Re: Get Ready - Price is going to be a shocker
Here's my perspective on the matter.
The lack of a microSD expansion isn't nearly as bad as it is made out to be. Sure, you can upgrade your storage on the cheap and have a physical backup of your data but that is essentially all the benefits of it.
Unless you hard brick the phone. No download, no recovery, no adb - recycle the phone. It can cover that hole in the wall if you get a strong picture hook.
With an SD slot, copy a boot image to the SD card, put it into the phone, turn the phone on, you're in download mode, run Odin, flash a ROM and the phone is working - in about half an hour if you're slow. (No? Send me your hard-bricked Samsungs with SD slots. If they're worth anything as working phones, I'll pay shipping. S2s, Note 2s, anything. You'll see them - guaranteed working - on Swappa in a day or two. And I'll even have to buy a few SD cards - I don't have any large spares at the moment.)
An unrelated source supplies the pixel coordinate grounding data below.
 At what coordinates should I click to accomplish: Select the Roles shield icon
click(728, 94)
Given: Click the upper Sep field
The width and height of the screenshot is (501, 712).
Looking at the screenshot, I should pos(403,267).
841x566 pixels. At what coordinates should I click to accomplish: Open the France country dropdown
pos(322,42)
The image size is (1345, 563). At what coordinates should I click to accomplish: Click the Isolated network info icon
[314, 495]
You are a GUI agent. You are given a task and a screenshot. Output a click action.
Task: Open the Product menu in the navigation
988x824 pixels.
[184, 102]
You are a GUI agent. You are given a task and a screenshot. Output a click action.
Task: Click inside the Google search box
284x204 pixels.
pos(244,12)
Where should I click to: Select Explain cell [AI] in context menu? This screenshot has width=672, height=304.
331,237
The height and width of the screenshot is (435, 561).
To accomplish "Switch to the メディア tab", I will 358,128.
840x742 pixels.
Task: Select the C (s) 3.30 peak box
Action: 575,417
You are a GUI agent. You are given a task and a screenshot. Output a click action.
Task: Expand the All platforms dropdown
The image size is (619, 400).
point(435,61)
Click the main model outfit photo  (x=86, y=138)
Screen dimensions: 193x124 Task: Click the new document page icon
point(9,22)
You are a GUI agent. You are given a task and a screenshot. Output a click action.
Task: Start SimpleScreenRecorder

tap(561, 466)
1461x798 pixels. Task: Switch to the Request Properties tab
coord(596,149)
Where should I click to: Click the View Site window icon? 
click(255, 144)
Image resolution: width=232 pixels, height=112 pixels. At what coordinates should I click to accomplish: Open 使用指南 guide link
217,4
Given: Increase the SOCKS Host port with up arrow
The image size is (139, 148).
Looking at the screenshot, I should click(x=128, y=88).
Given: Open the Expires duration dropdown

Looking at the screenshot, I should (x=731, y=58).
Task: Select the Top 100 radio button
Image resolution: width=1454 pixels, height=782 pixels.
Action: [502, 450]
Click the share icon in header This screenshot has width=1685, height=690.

Yeah, not very useful. I have a few bridges for sale if anyone's interested.
The internal flash memory is a great deal faster in terms of read and write speeds than even the fastest microSD cards on the market.
Want to back that up with thruput numbers? Against a SanDisk U3? Didn't think so.
Granted, on-chip memory is faster than off-chip memory (which is why the L2 cache in a CPU makes sense). But if the bus is properly implemented, on-phone and off-phone storage runs at about the same speed. (In fact, if on-phone storage implements a random scatter algorithm, the SD card can be faster than internal storage. Algorithms cost time. Lack of them costs life, but SD cards can be replaced.)
I am fed up with waiting 15-20 minutes to load the contents of my microSD when connecting my S5 to the computer.
Oh, Phone loads instantly, but Card takes 15-20 minutes? With the same number and sizes of files? With a Samsung or SanDisk U3 card? Get your phone fixed.
This isn't even the last of the issues, applications can't be installed to the SD card
You ARE aware that Android was never designed to be able to do that, right?
Then, of course, we have the "watch your phone melt" option in the S6, if the battery ever goes into thermal runaway. (No? Ask Sony about thermal runaway in lithium batteries. Then duck - you'll get swung at.) S5? Pop the cover out, pry the battery out with a penny (you don't want to melt your fingertip) and watch your $15 battery die. Your phone is still intact. (Stay upwind of the battery or you'll be coughing for a week.) With an S6, your $1,000 retail (?) phone is a puddle, and a lot of insurance doesn't cover damage from batteries.
Tough decision. Like "lose my leg or don't?" Real tough.